A 40-year -old male, married, having two children, had extra marital exposure (EME) two years back. Fifteen days after the exposure, he developed painful swelling in the left groin for which he had undergone surgery by a local doctor. He was well for sometime, till about 6 months back, when he again developed similar swelling in the same area, this time without any EME. He underwent surgery again and took some medicines from another doctor. This time there was no relief and he attended the STD OPD on 17-3-1997.

Examination revealed a diffuse swelling in the left inguinal area with multiple discharging sinuses. The discharge was seropurulent. The area was firm in consistency and tender. There were two suture marks of earlier surgery. Anal and perianal areas were normal.

Routine laboratory tests on blood and urine were normal. Blood sugar, blood urea and serum protein values were within normal limits. Blood VDRL was non reactive. Mantoux test was negative, X-ray of the chest did not show any abnormality.

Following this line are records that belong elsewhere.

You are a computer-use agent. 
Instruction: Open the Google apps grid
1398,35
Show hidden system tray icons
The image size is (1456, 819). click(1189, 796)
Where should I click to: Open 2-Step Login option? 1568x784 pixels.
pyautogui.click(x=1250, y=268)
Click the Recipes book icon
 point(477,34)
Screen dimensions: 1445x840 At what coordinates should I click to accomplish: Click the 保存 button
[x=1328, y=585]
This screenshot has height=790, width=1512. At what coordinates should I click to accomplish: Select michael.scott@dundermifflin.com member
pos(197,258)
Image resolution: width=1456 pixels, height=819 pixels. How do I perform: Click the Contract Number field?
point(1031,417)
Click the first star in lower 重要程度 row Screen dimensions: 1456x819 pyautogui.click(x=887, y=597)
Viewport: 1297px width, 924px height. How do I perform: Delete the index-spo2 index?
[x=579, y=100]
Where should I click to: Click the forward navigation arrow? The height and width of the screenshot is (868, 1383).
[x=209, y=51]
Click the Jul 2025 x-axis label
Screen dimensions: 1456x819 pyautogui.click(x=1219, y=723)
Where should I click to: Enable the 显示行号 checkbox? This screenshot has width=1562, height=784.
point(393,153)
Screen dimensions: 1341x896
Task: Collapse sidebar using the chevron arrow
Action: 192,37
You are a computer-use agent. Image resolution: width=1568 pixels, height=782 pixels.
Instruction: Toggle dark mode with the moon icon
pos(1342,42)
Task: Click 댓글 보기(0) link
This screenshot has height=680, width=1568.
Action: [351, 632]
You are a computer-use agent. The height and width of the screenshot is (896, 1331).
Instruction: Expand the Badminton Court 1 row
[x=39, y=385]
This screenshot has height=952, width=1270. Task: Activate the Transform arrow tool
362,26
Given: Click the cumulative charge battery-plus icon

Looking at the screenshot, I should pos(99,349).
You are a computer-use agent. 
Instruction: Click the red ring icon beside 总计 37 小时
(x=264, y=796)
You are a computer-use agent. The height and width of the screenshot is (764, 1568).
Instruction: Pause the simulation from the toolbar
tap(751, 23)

A diagnosis of LGV inguinal syndrome with chronic discharging sinuses was made, and the patient was put on 500 mg of tetracycline six hourly along with routine antinflammatory drugs and antiseptic dressings. The discharge from the sinuses was markedly reduced and the swelling regressed in 10 days time. Subsequent to the antibiotic given the patient noticed that the discharge was coming only at the time of urination and defaecation and not spontaneously. We suspected a deep seated pathology and carried on the following further investigations.

1. Ultra sound examination of lower abdomen,

2. Sinogram studies.

3. Barium enema studies.

These investigations revealed that the sinus track coursed backwards, turned around the urinary bladder and reached perirectal tissues at the anorectal junction. But radiologically and clinically there was no evidence of stricture of the rectum. The patient continued tetracycline for a total period of one month. Later he was put on sparfloxacin 200mg. daily to control the secondary infection. Later a one month course of erythromycin along with serratiopeptidase and a low dose of prednisolone resulted in total cure.


The bubo of LGV takes one of the following three lines of healing. One is total resolution and healing without any abscess formation. The second line is that suppuration occurs but the abscess fluid slowly gets absorbed and healing occurs by calcification and fibrosis. The third varietry is suppuration, multiple discharging sinuses with some morbidity of the tissues. This may lead to late complications like genito-ano-rectal syndromes.

The late complications of LGV are common in females, but they are not totally unknown in males. In fact Rajam and Rangaiah [1] have reported that they are as common in males as in females. In our patient the initial surgical attempt on the inguinal nodes would have triggered the retrograde spread of the pathology to the internal iliac and then to the para-rectal and pre-rectal lympth nodes leading to the involvement of the whole para-rectal tissues. The pathology affecting the interior of the rectum was averted by our timely antibiotic treatment. According to King and Nicol,[2] surgical removal of lymph nodes in LGV is not advisable because this may facilitate further dissemination of the pathological process through the lymphatic channels and result in the late complications precociously. In LGV cases even the minor procedures like incision and drainage or aspiration of the abscess should be done always under full antibiotic cover.


1Rajam RV, Rangiah PN. Lymphogranuloma Venereum, WHO monograph
2King A, Nolol C, Robin P. Textbook of Venereal Diseases. ELBS, 1986;266.